Твердята ласково улыбнулся юному датчанину, поблагодарил. Хотя про себя и считал – от кого-кого, а от Сувора зависело только, сколь быстро они перейдут волок и сколь сытный стол встретит их на заставе. А более, пожалуй, ничего. Те, кого вправду слушает князь, те, за кем он признаёт благородную мудрость, способную дать зрелый совет, – те и сидят при нём, при князе, в его светлой гриднице, и люди называют их думающими боярами… А не воеводами хоробрствующими, усланными из стольного города за слишком буйный нрав, за лихость невмерную… устраивать малый городок, крепкую заставу на дальних порогах…

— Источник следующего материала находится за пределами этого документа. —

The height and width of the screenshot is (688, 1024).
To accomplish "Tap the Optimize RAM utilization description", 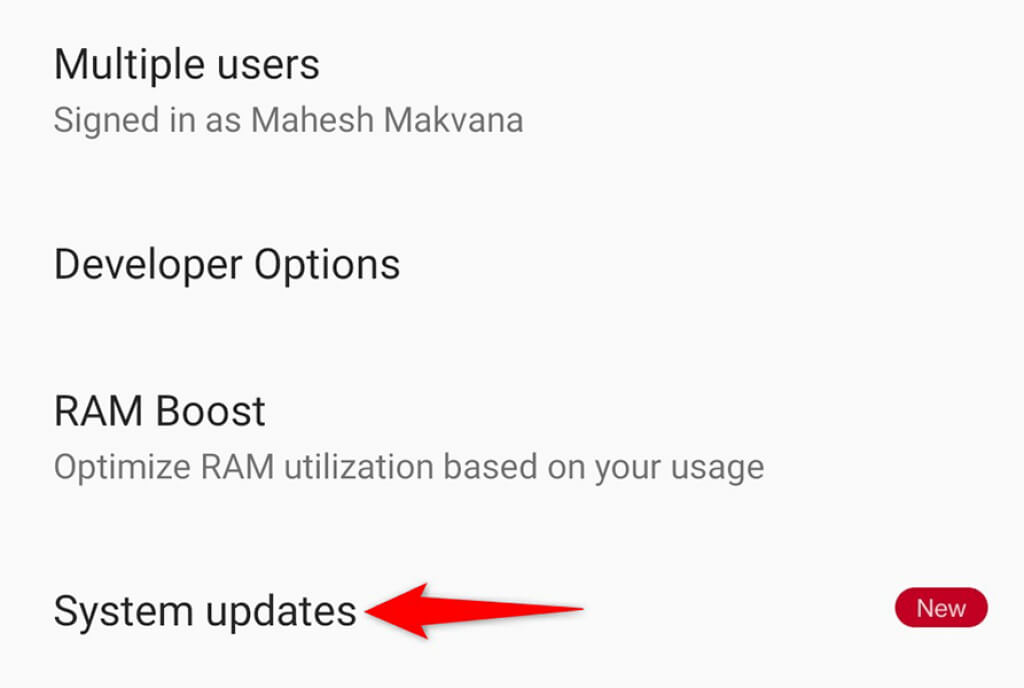I will tap(409, 467).

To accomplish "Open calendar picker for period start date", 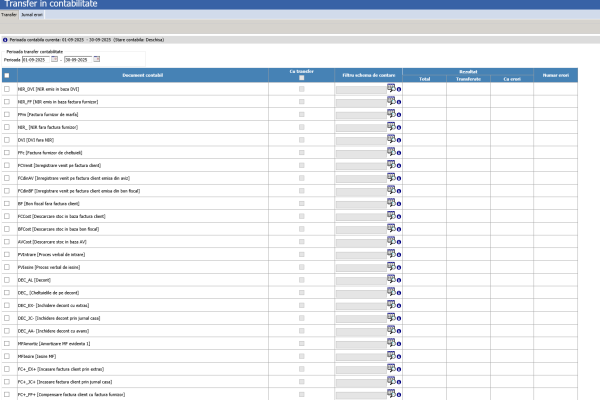I will (55, 59).
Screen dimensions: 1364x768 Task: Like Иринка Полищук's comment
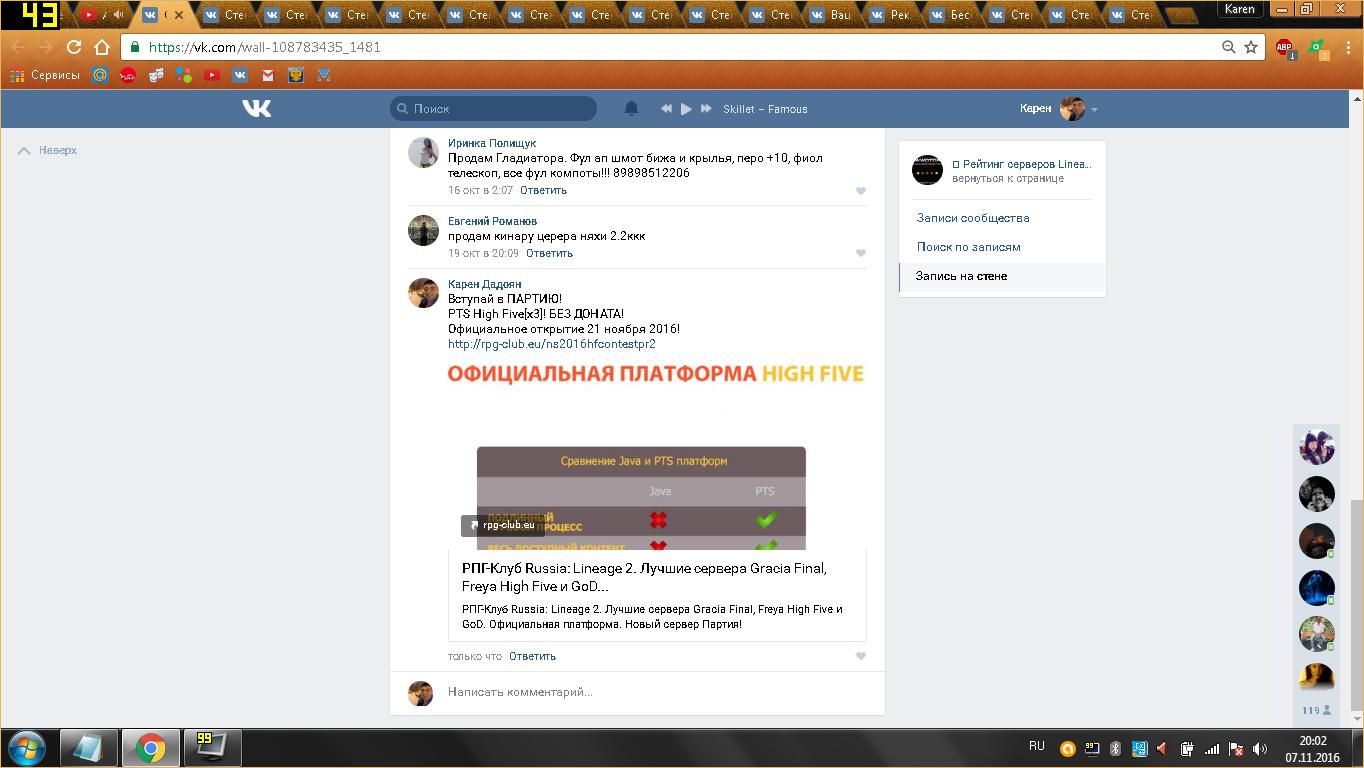[860, 191]
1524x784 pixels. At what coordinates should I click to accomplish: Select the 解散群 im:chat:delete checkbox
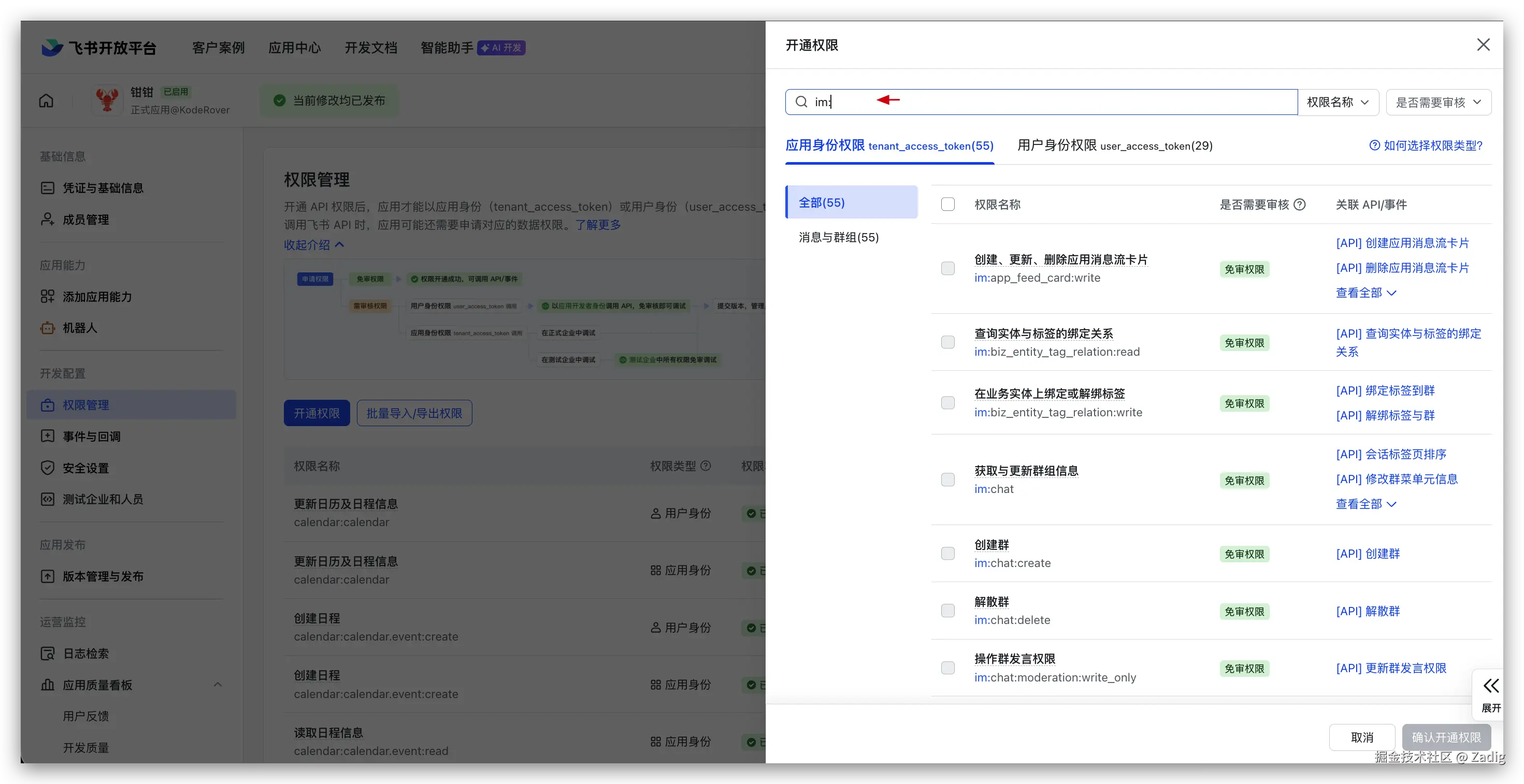[948, 611]
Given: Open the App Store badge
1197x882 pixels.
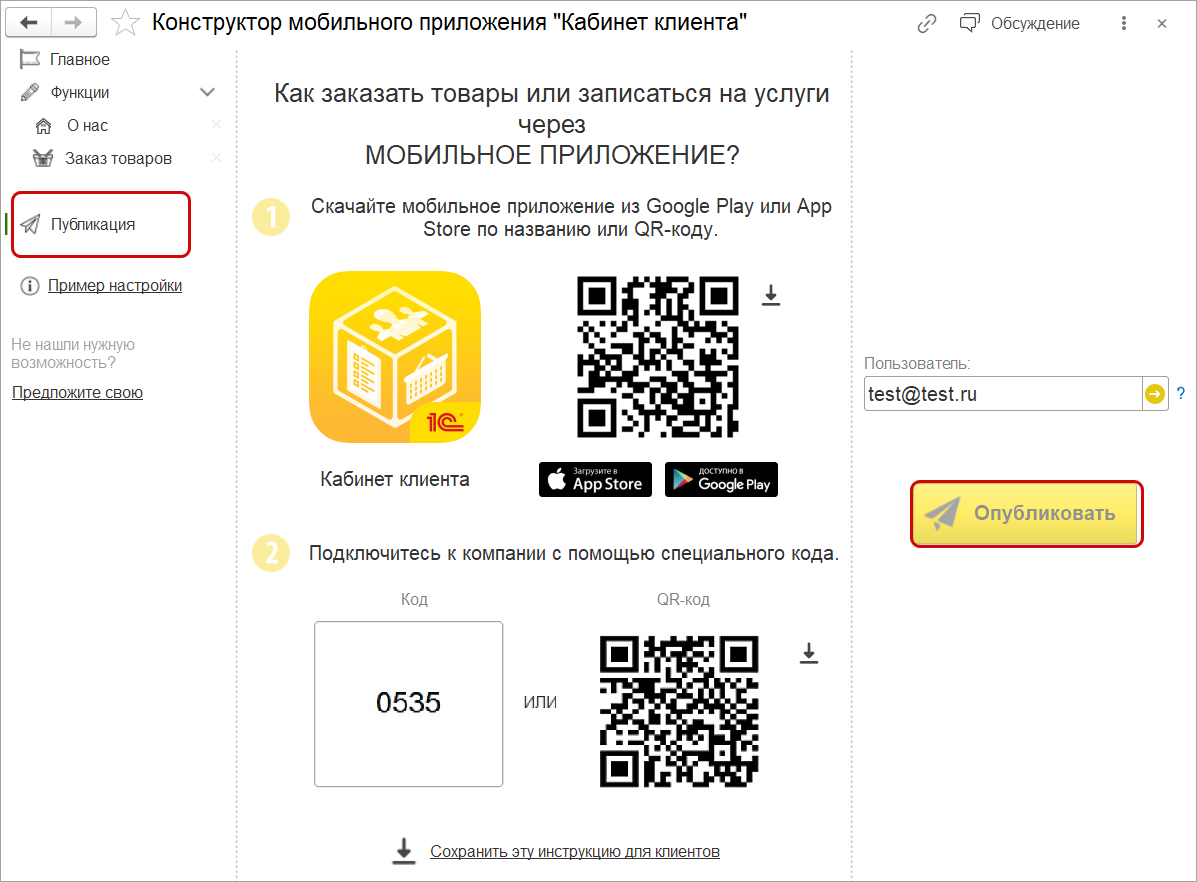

Таким же храбрецом, любимым отнюдь не за ум, был и Хрольв, на чью память уповал молодой Рагнарович. Твердислав подумал и про себя улыбнулся уверенности селундского княжича. Но вслух, конечно, предпочёл свести дело к шутке:

– Я в Ладоге, может, сына стану просватывать, прочного замирения для… Ты только не сочти, что опять, как тот раз, должен будешь его заместить!..

Харальду понадобилось мгновение, потом он захохотал, и за ним – его воины, уже восходившие на корабль. Шутка понравилась, кто-то весело крикнул:

– А что, гардский ярл! Наш хёвдинг немногим уступит хоть в бою, хоть на пиру, хоть на свадьбе!.. Твой сын тоже хорош, но свою невесту он пускай подальше от Харальда прячет…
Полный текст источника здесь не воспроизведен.